The city is rolling out a new policy to deal with the record-high homeless population that will include a daily canvas of every block from Canal Street to 145th Street. It will also be assigning case mangers for each person.
At the Bowery Mission, Imran Prentic, 30, lined up recently for clothing and a shower. He’s been homeless for nearly four years and usually camps in parks, subway stations and under bridges. He’s exactly the kind of person the city will be targeting, which he said is a good thing. “We need as much help as we can get, it’s cold. We need more people not to give up but try to help themselves,” he said.
He’s hoping to secure a spot at the Bowery Mission, where Jorge Colon, 35, is already in a program. The mission provides a place to sleep and life-skills training. Colon had lost his job, was addicted to drugs, and living in an abandoned building in Camden, N.J., when he decided to come to New York to get clean. He’s been homeless for six months and has stayed in four city shelters. “They all had drugs, and a lot of fights, they wasn’t that good,” he said.

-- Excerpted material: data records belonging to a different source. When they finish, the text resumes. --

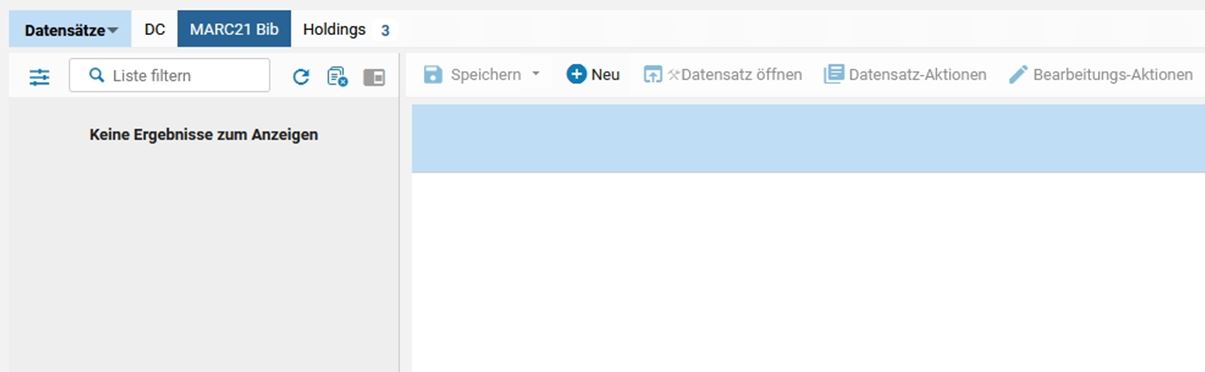
Task: Click the Speichern floppy disk icon
Action: 433,74
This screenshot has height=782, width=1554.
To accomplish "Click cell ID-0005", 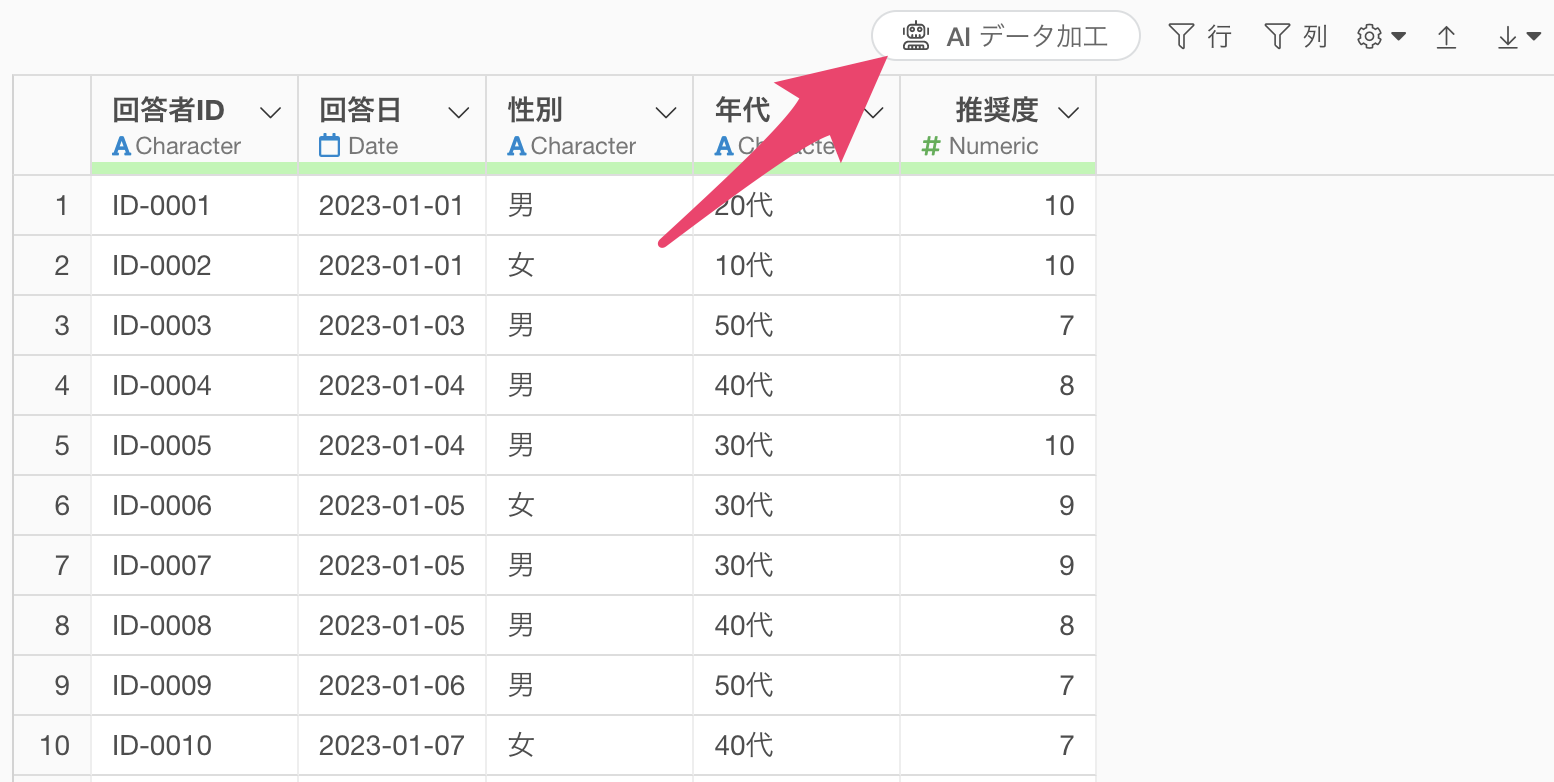I will pos(162,446).
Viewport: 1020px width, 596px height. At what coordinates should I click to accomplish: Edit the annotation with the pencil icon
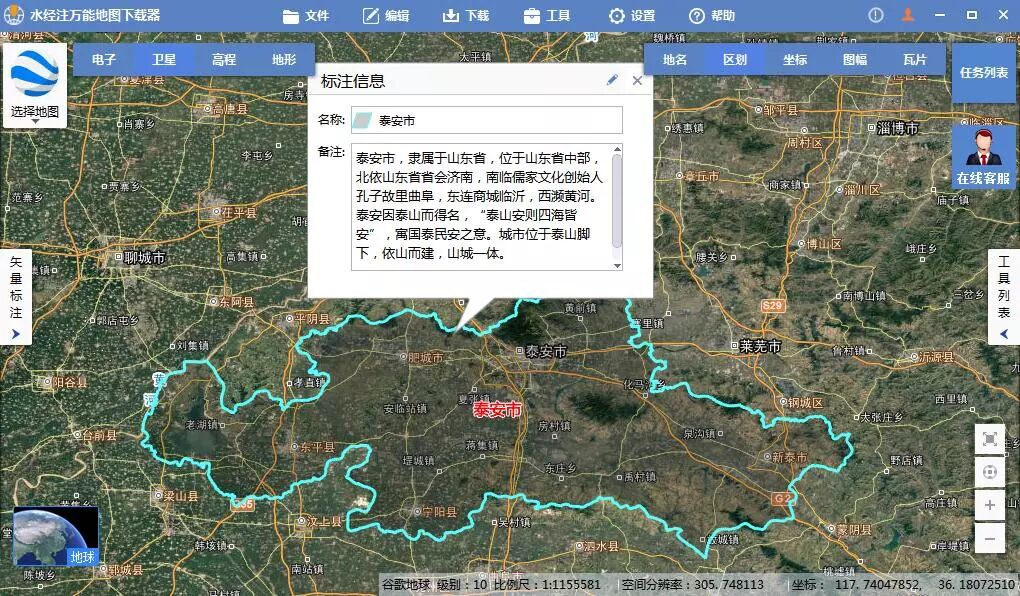pyautogui.click(x=613, y=80)
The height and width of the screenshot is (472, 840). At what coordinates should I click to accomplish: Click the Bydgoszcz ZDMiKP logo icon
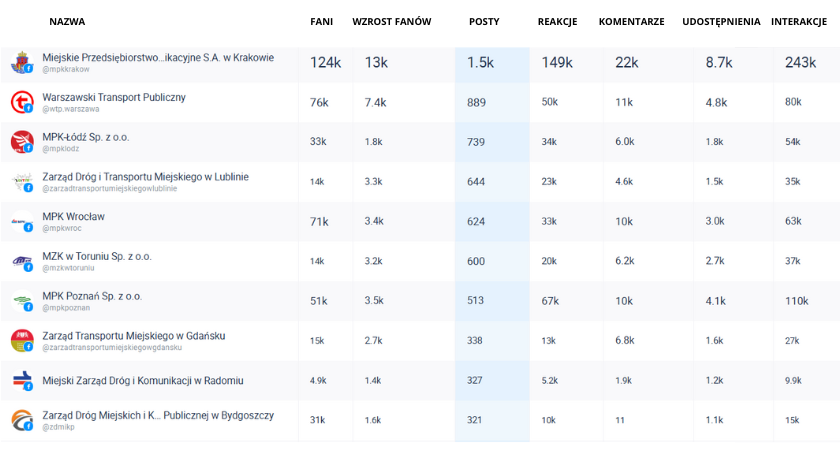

He’s wary of a city program that would place people in one of these shelters. He’s also concerned about Police Commissioner Bill Bratton’s comments that he’ll seek to make it easier to ticket the homeless for minor crimes, like panhandling near an ATM machine.
“It’s just going to destroy them. They already on the edge,” he said. “Now you want to push them over the edge, give them tickets they cannot pay. Just wasted paper, really.”

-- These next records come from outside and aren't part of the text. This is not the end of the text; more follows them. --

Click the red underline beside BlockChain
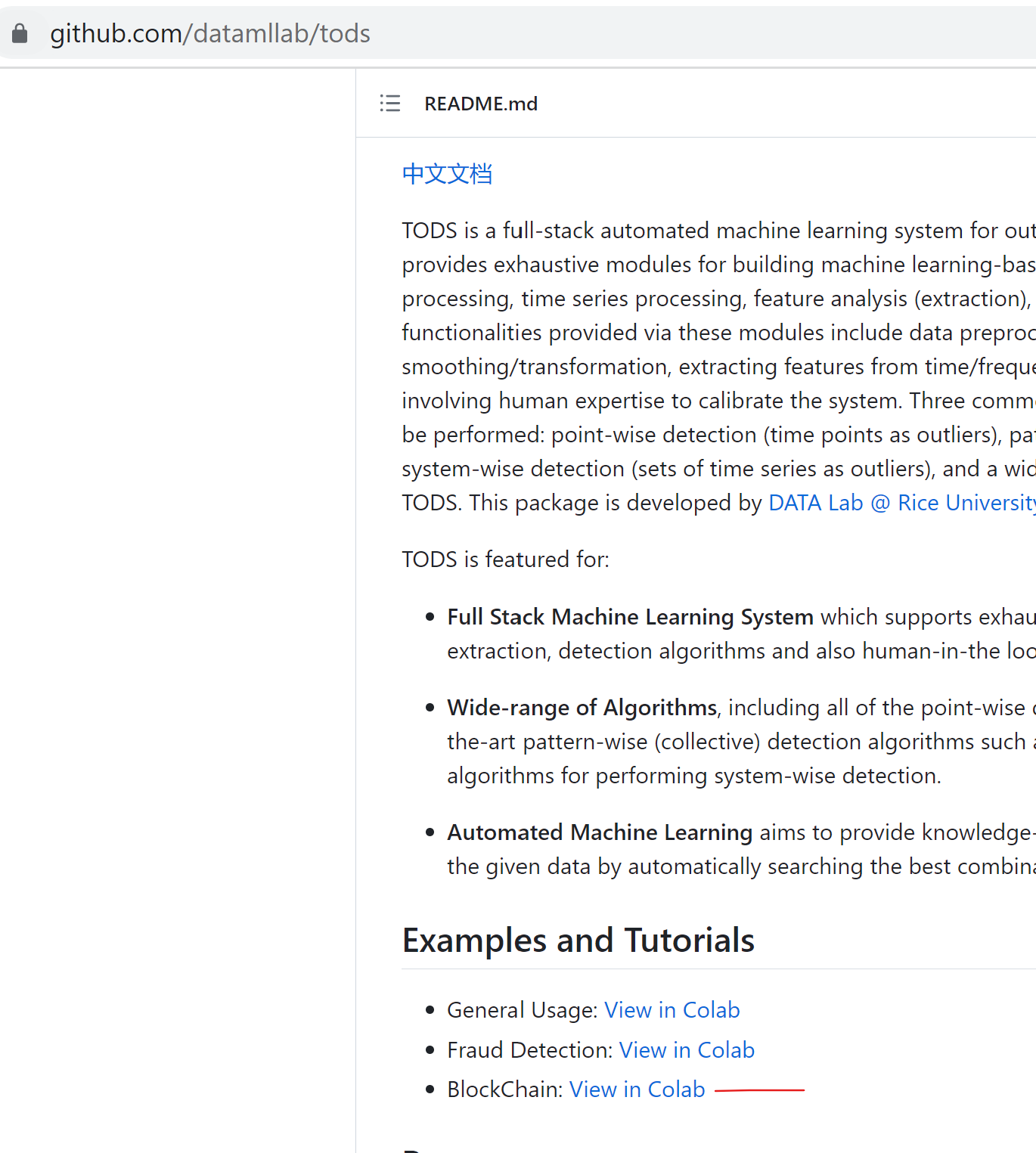 pos(761,1089)
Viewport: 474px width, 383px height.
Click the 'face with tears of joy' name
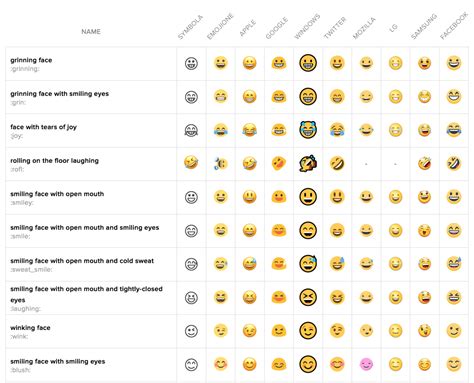pyautogui.click(x=43, y=127)
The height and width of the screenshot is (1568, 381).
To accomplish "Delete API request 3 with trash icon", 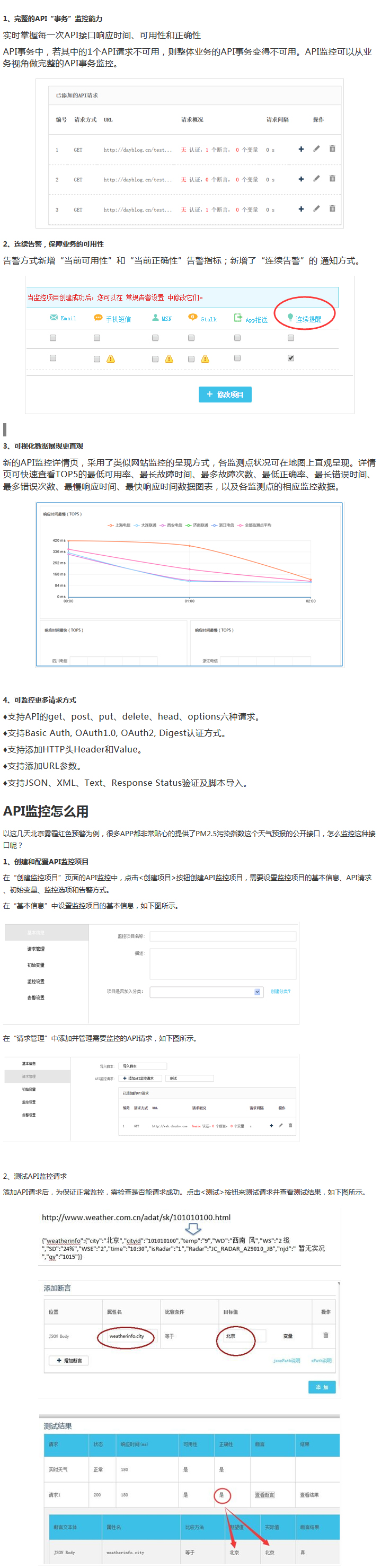I will (332, 209).
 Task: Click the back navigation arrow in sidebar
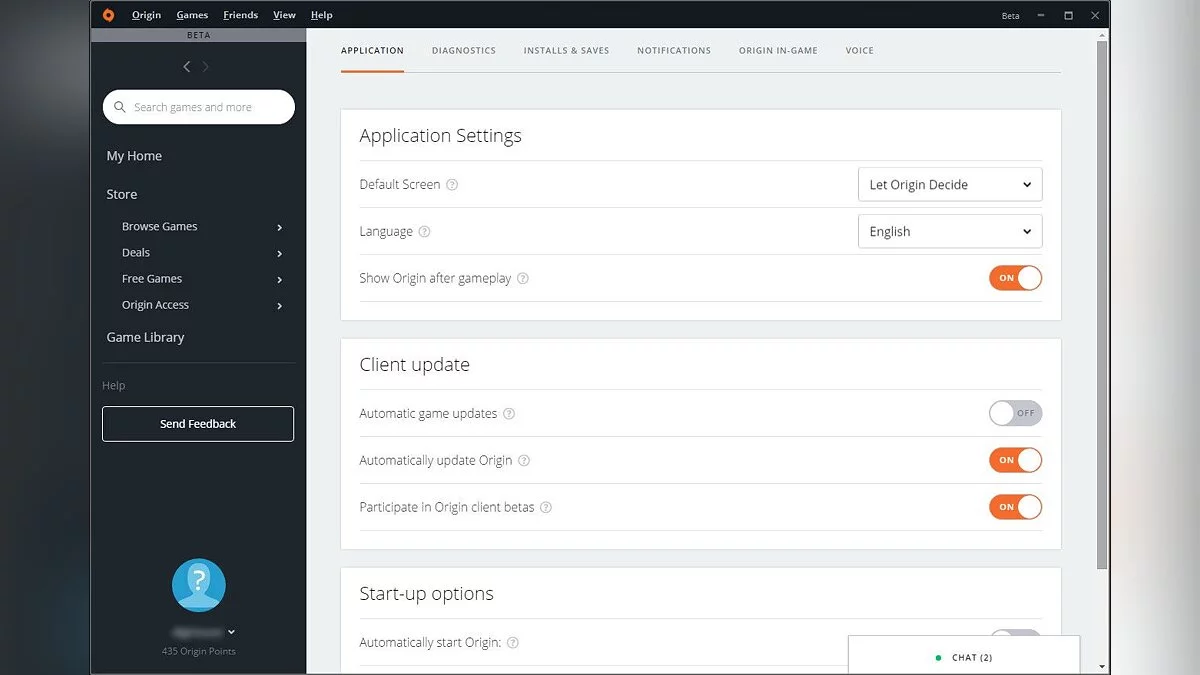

The mayor is also proposing to create a special unit within the NYPD that’s specially-trained to deal with the mental health issues of the homeless. But the centerpiece of his campaign will be a daily survey of homeless hotspots on the streets to provide real-time information, which the city can use to send resources.
James Winans, the chief development officers at the Bowery Mission, said when his shelter has conducted similar outreach they were able to get one in 10 people off the streets. “We consider that a success,” he said. “This is a very difficult population to engage with to work with, so the city has it’s work cut out for it as does the Bowery Mission.”

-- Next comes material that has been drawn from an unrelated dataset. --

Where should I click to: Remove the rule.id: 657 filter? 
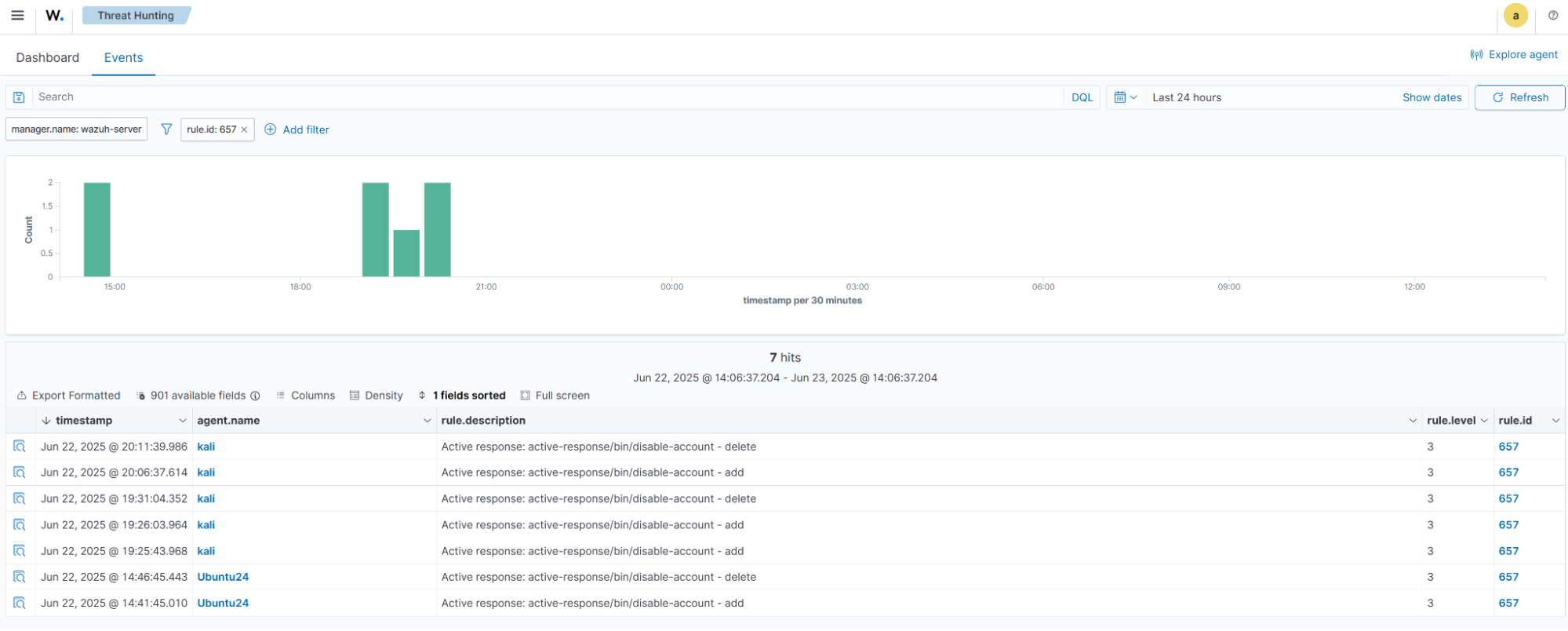pyautogui.click(x=244, y=129)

The mayor has also vowed to get rid of homeless encampments. One encampment is in Washington Square Park, where a 30-year old Bostonian who calls himself Joe Grimy has been camping for weeks. The NYPD recently kicked him and half a dozen guys out of the park at night. “They should give us an area that’s far enough away from the areas that bothers them for us to be a,t and that we should be allowed to have a tent city where they don’t bother us,” he said.
He said he’ll continue camping in the city wherever he can find a spot.
“They obviously don’t want us here, which means that a whole bunch of people that don’t want to see there’s a homeless problem in New York City are seeing it. That’s a good thing, it means they have to step up their game.”
With nearly 58,000 homeless people in the city and 3,000-4,000 street homeless, the mayor said reducing these numbers is his administration’s top priority.